How Does Label Noise Affect the Learning Curves of Graph Neural Networks?
I. Markov (TU Delft - Electrical Engineering, Mathematics and Computer Science)
E. Isufi – Mentor (TU Delft - Electrical Engineering, Mathematics and Computer Science)
C. Liu – Mentor (TU Delft - Electrical Engineering, Mathematics and Computer Science)
M.S. Jebali – Mentor (TU Delft - Electrical Engineering, Mathematics and Computer Science)
T.J. Viering – Graduation committee member (TU Delft - Electrical Engineering, Mathematics and Computer Science)
More Info
expand_more
Other than for strictly personal use, it is not permitted to download, forward or distribute the text or part of it, without the consent of the author(s) and/or copyright holder(s), unless the work is under an open content license such as Creative Commons.
Abstract
Graph Neural Networks (GNNs) achieve strong performance on node classification tasks, but their effectiveness often depends on the quality of the supervision, and real-world labels are often noisy. Learning curves—which describe how test performance scales with the number of labelled training nodes—have been extensively studied in classical machine learning, but their behaviour under realistic annotation noise in GNNs remains poorly explored.

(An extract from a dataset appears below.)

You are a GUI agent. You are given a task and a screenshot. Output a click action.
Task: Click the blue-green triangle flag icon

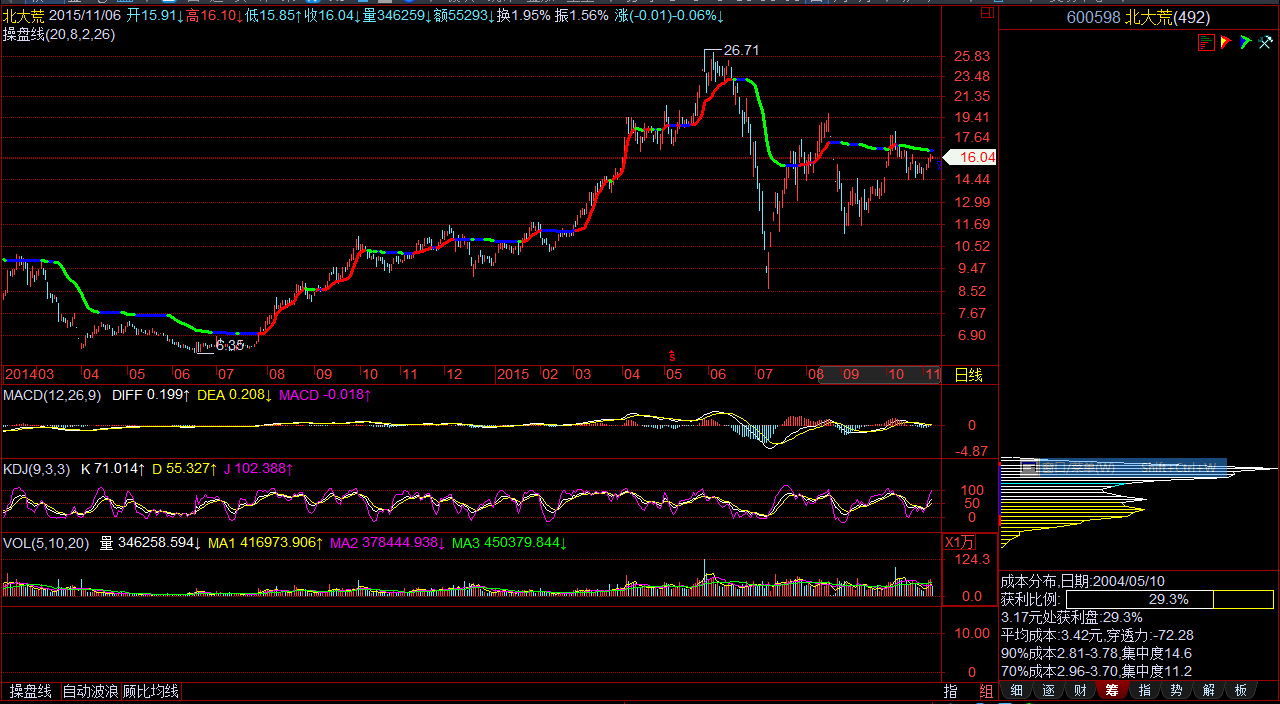click(x=1244, y=42)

We present a systematic empirical study of how three label noise protocols—symmetric random flipping, feature-dependent asymmetric flipping, and structure-dependent flipping—affect the learning curve shape of ChebNet across four benchmark graphs spanning homophilic and heterophilic structure, at noise rates η ∈ {0.1, 0.3, 0.5}.
The central finding is that noise does not simply shift the learning curve downward: above a moderate noise rate it reduces the effective slope, so the gap between clean and noisy performance widens as the label budget grows. Feature-dependent asymmetric noise is consistently the most harmful protocol across all datasets and budgets for η ≥ 0.3, while structure-dependent noise is the least harmful on homophilic graphs. On graphs where the model already operates near its performance limit, noise type has little practical effect.
These findings suggest that beyond a moderate noise rate, cleaning existing labels yields greater returns than acquiring more noisy ones, and that the nature of annotation error interacts with graph structure in ways that single-budget evaluations cannot detect.